(Material supplied)

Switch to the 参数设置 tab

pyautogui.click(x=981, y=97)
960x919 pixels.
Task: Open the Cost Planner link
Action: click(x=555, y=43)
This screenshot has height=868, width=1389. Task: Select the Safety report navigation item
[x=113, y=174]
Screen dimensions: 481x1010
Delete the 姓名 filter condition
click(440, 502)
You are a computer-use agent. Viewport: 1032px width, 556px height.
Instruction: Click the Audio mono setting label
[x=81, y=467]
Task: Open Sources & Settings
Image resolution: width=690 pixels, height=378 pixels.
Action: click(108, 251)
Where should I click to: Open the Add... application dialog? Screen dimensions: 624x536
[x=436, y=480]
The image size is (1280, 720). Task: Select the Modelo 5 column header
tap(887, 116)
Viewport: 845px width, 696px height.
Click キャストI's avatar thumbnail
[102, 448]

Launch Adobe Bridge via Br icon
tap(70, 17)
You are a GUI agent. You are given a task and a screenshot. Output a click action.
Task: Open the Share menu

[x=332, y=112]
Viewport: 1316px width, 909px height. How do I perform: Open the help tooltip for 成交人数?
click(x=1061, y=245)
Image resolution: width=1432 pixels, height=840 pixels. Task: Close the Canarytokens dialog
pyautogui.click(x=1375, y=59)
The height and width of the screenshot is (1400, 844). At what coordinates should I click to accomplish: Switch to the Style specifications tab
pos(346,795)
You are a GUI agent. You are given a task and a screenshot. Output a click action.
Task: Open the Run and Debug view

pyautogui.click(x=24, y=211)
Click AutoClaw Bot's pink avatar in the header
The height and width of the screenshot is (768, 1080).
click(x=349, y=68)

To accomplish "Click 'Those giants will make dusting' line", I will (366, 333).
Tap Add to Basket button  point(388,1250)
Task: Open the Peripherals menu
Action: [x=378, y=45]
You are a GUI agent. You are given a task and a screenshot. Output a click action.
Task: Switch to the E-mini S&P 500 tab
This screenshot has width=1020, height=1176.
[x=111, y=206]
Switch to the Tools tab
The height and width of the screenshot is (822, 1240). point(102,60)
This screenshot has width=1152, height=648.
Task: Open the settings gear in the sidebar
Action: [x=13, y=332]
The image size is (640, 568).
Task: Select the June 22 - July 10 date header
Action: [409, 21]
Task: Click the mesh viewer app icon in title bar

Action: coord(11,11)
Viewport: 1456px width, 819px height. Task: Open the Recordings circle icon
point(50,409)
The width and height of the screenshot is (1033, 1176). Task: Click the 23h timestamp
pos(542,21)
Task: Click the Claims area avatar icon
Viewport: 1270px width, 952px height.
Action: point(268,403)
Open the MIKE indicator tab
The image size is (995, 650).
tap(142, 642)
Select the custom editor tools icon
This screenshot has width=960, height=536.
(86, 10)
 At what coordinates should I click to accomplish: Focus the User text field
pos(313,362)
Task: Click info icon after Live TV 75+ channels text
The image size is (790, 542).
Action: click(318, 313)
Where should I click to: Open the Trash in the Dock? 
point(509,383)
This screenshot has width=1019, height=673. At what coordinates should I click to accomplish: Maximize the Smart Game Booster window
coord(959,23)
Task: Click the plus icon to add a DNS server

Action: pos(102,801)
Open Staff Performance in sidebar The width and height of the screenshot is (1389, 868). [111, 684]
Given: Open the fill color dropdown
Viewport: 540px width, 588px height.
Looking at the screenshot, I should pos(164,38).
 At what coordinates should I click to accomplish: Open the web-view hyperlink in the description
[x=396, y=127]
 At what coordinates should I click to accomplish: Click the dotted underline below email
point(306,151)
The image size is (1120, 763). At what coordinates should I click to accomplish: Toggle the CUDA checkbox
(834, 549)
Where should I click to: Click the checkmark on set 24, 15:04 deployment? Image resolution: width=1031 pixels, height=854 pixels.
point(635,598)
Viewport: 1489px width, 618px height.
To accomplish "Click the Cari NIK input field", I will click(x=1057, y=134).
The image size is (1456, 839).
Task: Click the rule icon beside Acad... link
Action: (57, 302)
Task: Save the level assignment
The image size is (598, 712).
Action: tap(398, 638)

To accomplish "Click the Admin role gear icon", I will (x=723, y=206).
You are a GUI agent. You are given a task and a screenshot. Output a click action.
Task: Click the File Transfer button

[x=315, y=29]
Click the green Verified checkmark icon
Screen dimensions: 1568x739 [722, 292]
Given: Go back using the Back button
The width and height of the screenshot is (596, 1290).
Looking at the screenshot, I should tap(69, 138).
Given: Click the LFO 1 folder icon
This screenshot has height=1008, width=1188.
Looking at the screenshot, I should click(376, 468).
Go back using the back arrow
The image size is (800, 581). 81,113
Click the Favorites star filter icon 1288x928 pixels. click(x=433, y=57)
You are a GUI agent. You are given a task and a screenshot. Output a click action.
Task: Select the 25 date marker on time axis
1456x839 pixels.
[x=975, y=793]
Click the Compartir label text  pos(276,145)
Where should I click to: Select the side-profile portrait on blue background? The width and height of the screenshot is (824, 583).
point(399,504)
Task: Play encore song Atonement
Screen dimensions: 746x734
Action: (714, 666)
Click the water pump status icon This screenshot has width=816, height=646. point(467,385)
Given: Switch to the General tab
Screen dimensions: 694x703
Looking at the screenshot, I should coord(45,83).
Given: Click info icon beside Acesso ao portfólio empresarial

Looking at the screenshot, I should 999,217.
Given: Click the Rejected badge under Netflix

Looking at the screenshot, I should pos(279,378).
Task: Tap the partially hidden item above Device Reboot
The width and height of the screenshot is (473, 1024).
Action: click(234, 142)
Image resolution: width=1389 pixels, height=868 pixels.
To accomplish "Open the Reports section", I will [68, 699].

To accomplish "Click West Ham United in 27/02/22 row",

(End Material supplied)

▶ [Problem requirements] After reading the material above, repeat all of it exactly.

▶ [Finished task]
Switch to the 参数设置 tab

pyautogui.click(x=981, y=97)
960x919 pixels.
Task: Open the Cost Planner link
Action: click(x=555, y=43)
This screenshot has height=868, width=1389. Task: Select the Safety report navigation item
[x=113, y=174]
Screen dimensions: 481x1010
Delete the 姓名 filter condition
click(440, 502)
You are a computer-use agent. Viewport: 1032px width, 556px height.
Instruction: Click the Audio mono setting label
[x=81, y=467]
Task: Open Sources & Settings
Image resolution: width=690 pixels, height=378 pixels.
Action: click(108, 251)
Where should I click to: Open the Add... application dialog? Screen dimensions: 624x536
[x=436, y=480]
The image size is (1280, 720). Task: Select the Modelo 5 column header
tap(887, 116)
Viewport: 845px width, 696px height.
Click キャストI's avatar thumbnail
[102, 448]

Launch Adobe Bridge via Br icon
tap(70, 17)
You are a GUI agent. You are given a task and a screenshot. Output a click action.
Task: Open the Share menu

[x=332, y=112]
Viewport: 1316px width, 909px height. How do I perform: Open the help tooltip for 成交人数?
click(x=1061, y=245)
Image resolution: width=1432 pixels, height=840 pixels. Task: Close the Canarytokens dialog
pyautogui.click(x=1375, y=59)
The height and width of the screenshot is (1400, 844). At what coordinates should I click to accomplish: Switch to the Style specifications tab
pos(346,795)
You are a GUI agent. You are given a task and a screenshot. Output a click action.
Task: Open the Run and Debug view

pyautogui.click(x=24, y=211)
Click AutoClaw Bot's pink avatar in the header
The height and width of the screenshot is (768, 1080).
click(x=349, y=68)

To accomplish "Click 'Those giants will make dusting' line", I will (366, 333).
Tap Add to Basket button  point(388,1250)
Task: Open the Peripherals menu
Action: [x=378, y=45]
You are a GUI agent. You are given a task and a screenshot. Output a click action.
Task: Switch to the E-mini S&P 500 tab
This screenshot has width=1020, height=1176.
[x=111, y=206]
Switch to the Tools tab
The height and width of the screenshot is (822, 1240). point(102,60)
This screenshot has width=1152, height=648.
Task: Open the settings gear in the sidebar
Action: [x=13, y=332]
The image size is (640, 568).
Task: Select the June 22 - July 10 date header
Action: [409, 21]
Task: Click the mesh viewer app icon in title bar

Action: coord(11,11)
Viewport: 1456px width, 819px height. Task: Open the Recordings circle icon
point(50,409)
The width and height of the screenshot is (1033, 1176). Task: Click the 23h timestamp
pos(542,21)
Task: Click the Claims area avatar icon
Viewport: 1270px width, 952px height.
Action: point(268,403)
Open the MIKE indicator tab
The image size is (995, 650).
tap(142, 642)
Select the custom editor tools icon
This screenshot has width=960, height=536.
(86, 10)
 At what coordinates should I click to accomplish: Focus the User text field
pos(313,362)
Task: Click info icon after Live TV 75+ channels text
The image size is (790, 542).
Action: click(318, 313)
Where should I click to: Open the Trash in the Dock? 
point(509,383)
This screenshot has width=1019, height=673. At what coordinates should I click to accomplish: Maximize the Smart Game Booster window
coord(959,23)
Task: Click the plus icon to add a DNS server

Action: pos(102,801)
Open Staff Performance in sidebar The width and height of the screenshot is (1389, 868). [111, 684]
Given: Open the fill color dropdown
Viewport: 540px width, 588px height.
Looking at the screenshot, I should pos(164,38).
 At what coordinates should I click to accomplish: Open the web-view hyperlink in the description
[x=396, y=127]
 At what coordinates should I click to accomplish: Click the dotted underline below email
point(306,151)
The image size is (1120, 763). At what coordinates should I click to accomplish: Toggle the CUDA checkbox
(834, 549)
Where should I click to: Click the checkmark on set 24, 15:04 deployment? Image resolution: width=1031 pixels, height=854 pixels.
point(635,598)
Viewport: 1489px width, 618px height.
To accomplish "Click the Cari NIK input field", I will click(x=1057, y=134).
The image size is (1456, 839).
Task: Click the rule icon beside Acad... link
Action: (57, 302)
Task: Save the level assignment
The image size is (598, 712).
Action: tap(398, 638)

To accomplish "Click the Admin role gear icon", I will (x=723, y=206).
You are a GUI agent. You are given a task and a screenshot. Output a click action.
Task: Click the File Transfer button

[x=315, y=29]
Click the green Verified checkmark icon
Screen dimensions: 1568x739 [722, 292]
Given: Go back using the Back button
The width and height of the screenshot is (596, 1290).
Looking at the screenshot, I should tap(69, 138).
Given: Click the LFO 1 folder icon
This screenshot has height=1008, width=1188.
Looking at the screenshot, I should click(376, 468).
Go back using the back arrow
The image size is (800, 581). 81,113
Click the Favorites star filter icon 1288x928 pixels. click(x=433, y=57)
You are a GUI agent. You are given a task and a screenshot. Output a click action.
Task: Select the 25 date marker on time axis
1456x839 pixels.
[x=975, y=793]
Click the Compartir label text  pos(276,145)
Where should I click to: Select the side-profile portrait on blue background? The width and height of the screenshot is (824, 583).
point(399,504)
Task: Play encore song Atonement
Screen dimensions: 746x734
Action: (714, 666)
Click the water pump status icon This screenshot has width=816, height=646. point(467,385)
Given: Switch to the General tab
Screen dimensions: 694x703
Looking at the screenshot, I should coord(45,83).
Given: Click info icon beside Acesso ao portfólio empresarial

Looking at the screenshot, I should 999,217.
Given: Click the Rejected badge under Netflix

Looking at the screenshot, I should pos(279,378).
Task: Tap the partially hidden item above Device Reboot
The width and height of the screenshot is (473, 1024).
Action: click(234, 142)
Image resolution: width=1389 pixels, height=868 pixels.
To accomplish "Open the Reports section", I will [68, 699].

To accomplish "Click West Ham United in 27/02/22 row",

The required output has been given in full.